La verdad es que los medicamentos farmacológicos modernos que se utilizan para tratar estos trastornos producen muchos efectos secundarios no deseados. A continuación, enumeramos algunos ejemplos:

  • Erupciones cutáneas
  • Urticaria 
  • Hinchazón en los ojos, el rostro, los labios, la lengua o la garganta
  • Dificultad para respirar o tragar
  • Ronquera 
  • Convulsiones
  • Depresión 
  • Dificultad para hablar 
  • Tonalidad amarilla en la piel o en los ojos
  • Pensamientos suicidas o autolesión
  • Náuseas
  • Dolores de cabeza
  • Confusión
  • Cansancio
  • Pesadillas
  • Somnolencia 
  • Mareos 
  • Inestabilidad 
  • Problemas de coordinación 
  • Dificultad para pensar o recordar cosas 
  • Aumento de la salivación 
  • Dolores musculares o articulares 
  • Micción frecuente 
  • Visión borrosa 
  • Cambios en el deseo o las capacidades sexuales

Muchas veces, los pacientes deben tomar otros medicamentos para combatir estos efectos secundarios. No existe un tratamiento estándar contra la psicosis; los psiquiatras literalmente experimentan con diferentes medicamentos para ver qué funciona en los pacientes. Es un círculo vicioso.

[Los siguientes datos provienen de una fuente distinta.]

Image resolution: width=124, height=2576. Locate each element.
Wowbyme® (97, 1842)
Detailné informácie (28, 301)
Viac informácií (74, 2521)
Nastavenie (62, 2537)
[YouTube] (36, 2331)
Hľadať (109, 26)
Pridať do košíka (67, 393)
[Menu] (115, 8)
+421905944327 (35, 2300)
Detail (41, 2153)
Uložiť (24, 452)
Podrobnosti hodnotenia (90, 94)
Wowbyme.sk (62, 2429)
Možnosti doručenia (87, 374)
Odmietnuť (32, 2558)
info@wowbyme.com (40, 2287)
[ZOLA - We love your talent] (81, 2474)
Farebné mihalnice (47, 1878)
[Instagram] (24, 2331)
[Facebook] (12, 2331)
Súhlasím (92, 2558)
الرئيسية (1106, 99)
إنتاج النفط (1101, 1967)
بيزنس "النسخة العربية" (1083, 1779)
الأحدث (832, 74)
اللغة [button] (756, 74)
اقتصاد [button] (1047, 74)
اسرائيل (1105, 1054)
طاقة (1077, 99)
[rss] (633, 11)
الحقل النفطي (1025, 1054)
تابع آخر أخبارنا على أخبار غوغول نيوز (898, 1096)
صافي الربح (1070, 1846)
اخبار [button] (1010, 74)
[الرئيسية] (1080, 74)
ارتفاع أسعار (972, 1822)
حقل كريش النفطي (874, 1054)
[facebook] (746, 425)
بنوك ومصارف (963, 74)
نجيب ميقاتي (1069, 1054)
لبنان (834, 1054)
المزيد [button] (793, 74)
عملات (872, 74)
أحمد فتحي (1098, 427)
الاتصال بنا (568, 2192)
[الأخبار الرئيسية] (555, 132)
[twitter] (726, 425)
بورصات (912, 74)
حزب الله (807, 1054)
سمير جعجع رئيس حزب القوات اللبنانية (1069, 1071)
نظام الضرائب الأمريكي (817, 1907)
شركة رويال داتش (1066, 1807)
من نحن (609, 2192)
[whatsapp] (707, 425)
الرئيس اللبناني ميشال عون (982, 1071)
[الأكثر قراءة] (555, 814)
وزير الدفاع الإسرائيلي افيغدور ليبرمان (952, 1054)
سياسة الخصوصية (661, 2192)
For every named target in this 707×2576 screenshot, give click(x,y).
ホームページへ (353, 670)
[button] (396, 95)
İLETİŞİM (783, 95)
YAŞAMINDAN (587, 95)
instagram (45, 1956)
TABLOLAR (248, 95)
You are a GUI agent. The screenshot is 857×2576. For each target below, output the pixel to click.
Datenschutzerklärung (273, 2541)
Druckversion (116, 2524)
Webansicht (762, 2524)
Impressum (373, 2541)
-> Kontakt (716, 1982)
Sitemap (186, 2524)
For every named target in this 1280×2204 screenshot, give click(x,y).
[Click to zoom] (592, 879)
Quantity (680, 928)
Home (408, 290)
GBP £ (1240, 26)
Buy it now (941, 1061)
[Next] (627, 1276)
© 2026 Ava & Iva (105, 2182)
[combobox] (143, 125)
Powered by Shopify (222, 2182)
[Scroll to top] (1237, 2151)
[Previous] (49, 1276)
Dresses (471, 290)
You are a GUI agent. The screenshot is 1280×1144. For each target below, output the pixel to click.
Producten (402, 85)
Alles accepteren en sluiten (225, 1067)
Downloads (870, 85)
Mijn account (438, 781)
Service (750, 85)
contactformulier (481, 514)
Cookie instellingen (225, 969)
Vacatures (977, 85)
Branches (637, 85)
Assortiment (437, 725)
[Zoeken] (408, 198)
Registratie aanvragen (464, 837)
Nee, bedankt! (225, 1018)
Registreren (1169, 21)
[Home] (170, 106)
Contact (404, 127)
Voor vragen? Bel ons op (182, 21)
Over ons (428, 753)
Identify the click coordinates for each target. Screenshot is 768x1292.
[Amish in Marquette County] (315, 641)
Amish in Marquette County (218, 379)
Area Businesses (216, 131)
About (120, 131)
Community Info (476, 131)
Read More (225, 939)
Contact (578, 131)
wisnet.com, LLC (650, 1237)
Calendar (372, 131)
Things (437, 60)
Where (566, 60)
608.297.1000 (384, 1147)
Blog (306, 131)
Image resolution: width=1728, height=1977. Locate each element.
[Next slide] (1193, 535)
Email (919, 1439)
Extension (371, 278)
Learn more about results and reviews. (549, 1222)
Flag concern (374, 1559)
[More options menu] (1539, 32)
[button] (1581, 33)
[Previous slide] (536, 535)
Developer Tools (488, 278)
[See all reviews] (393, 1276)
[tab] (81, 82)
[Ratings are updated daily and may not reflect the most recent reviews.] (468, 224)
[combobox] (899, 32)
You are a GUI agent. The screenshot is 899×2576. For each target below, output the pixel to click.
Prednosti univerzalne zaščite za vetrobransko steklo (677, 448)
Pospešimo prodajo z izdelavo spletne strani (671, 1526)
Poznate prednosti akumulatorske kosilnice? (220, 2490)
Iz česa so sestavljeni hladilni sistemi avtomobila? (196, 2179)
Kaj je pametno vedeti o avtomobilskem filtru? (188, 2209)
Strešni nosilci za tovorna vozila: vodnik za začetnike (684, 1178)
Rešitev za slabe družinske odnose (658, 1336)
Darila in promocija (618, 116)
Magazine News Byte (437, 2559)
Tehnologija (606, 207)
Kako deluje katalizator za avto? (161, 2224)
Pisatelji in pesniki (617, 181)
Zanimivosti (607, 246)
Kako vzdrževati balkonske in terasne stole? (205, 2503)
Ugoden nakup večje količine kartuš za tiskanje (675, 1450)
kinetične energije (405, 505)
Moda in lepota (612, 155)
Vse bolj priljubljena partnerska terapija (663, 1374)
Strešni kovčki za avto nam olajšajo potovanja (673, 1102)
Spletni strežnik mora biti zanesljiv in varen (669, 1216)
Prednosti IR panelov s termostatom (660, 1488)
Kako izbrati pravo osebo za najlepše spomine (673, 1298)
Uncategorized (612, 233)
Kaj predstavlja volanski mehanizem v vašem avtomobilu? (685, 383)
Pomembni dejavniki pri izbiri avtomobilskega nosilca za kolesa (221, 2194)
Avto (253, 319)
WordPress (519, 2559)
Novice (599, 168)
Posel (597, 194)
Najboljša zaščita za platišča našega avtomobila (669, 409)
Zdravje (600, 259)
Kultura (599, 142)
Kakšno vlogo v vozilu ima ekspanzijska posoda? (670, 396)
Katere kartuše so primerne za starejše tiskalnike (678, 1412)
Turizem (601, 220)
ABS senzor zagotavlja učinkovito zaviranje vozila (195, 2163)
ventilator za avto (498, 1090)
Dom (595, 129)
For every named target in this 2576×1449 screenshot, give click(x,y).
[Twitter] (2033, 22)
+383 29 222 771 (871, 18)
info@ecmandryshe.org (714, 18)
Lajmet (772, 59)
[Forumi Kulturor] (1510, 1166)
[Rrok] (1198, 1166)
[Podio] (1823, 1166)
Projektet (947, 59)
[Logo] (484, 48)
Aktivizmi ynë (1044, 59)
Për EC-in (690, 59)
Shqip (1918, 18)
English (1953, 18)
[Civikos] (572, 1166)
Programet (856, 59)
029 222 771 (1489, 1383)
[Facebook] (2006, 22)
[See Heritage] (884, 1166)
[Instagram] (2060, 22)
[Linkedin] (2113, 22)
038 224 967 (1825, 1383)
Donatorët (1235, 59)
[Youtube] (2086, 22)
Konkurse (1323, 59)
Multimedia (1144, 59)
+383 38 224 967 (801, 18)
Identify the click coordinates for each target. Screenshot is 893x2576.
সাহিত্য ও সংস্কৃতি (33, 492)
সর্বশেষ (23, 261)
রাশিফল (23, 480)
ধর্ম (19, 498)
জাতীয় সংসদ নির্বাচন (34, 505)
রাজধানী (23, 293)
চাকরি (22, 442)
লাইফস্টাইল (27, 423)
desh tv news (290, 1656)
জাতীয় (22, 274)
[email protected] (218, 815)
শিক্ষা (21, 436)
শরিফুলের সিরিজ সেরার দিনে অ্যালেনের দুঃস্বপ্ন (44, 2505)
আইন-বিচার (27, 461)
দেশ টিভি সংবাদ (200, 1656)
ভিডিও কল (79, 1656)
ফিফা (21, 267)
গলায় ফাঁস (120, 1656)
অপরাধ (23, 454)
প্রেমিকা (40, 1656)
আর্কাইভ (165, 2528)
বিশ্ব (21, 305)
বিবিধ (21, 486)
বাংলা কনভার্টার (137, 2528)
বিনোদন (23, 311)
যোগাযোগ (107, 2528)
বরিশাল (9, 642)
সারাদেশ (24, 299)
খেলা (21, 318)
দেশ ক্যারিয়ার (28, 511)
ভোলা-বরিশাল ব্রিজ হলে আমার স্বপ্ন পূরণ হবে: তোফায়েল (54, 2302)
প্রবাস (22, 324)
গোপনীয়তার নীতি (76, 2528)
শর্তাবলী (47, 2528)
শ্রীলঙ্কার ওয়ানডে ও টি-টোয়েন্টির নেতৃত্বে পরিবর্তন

¿Es posible que la proporción correcta de cannabinoides pueda, a largo plazo, sustituir a estas soluciones farmacológicas plagadas de efectos secundarios?

Todo parece sugerir que sí, ya que cada año aparecen nuevos estudios que demuestran el potencial y las maravillosas propiedades de esta planta. Casi todos los campos de la medicina buscan descubrir qué nuevas afecciones o enfermedades reaccionan de manera positiva al cannabis.

La evidencia preliminar es incontestable para la comunidad científica, y es hora de poner a esta planta en el punto de mira de la investigación en todo el mundo.